Our approach transcends traditional mapping by utilizing immersive and dynamic 3D representations through synchronized augmented reality (AR) glasses, allowing crisis management teams to maintain interpersonal communication while interacting with floating 3D scenario displays. This integration augments situational awareness and facilitates decision-making in high-pressure environments, such as crisis management centers. The involvement of end-users - both, operational and administrative personnel from municipalities and regional authorities - is crucial throughout the process of application development, allowing iterative improvements driven by real-world feedback.

Technical building aspects include: real-time landslide susceptibility and run-out modelling tightly coupled with GIS-based preprocessing and executed inside a Unity-based immersive runtime, enabling near-real-time scenario updates driven by HPC- and AI-assisted workflows. Advanced rendering techniques such as Gaussian Splatting, multi-resolution terrain streaming, and federated data fusion are leveraged to efficiently integrate remote sensing data, simulation outputs, and uncertainty layers into synchronized AR/3D views, providing scalable, low-latency situational awareness and decision support for time-critical crisis management.

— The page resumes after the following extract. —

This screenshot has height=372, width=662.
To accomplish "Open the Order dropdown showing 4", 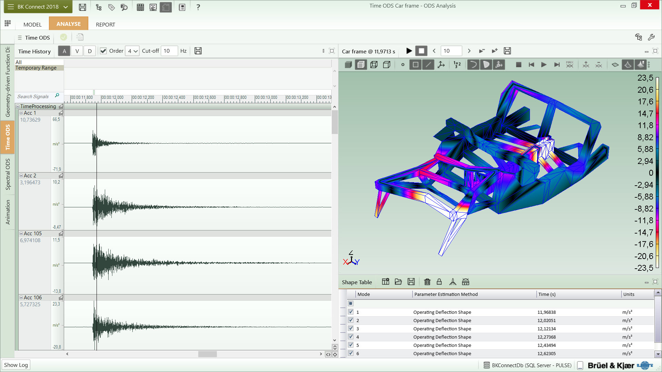I will pos(132,51).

Our case studies demonstrate the effective visualization of historical and potential disaster scenarios, fostering deeper understanding of complex interdependencies and enabling faster, informed decision-making. This interdisciplinary effort bridges geoscience and computational technologies, advancing operational platforms for flood and landslide preparedness and response, and fostering collaborative advancements for modern crisis management.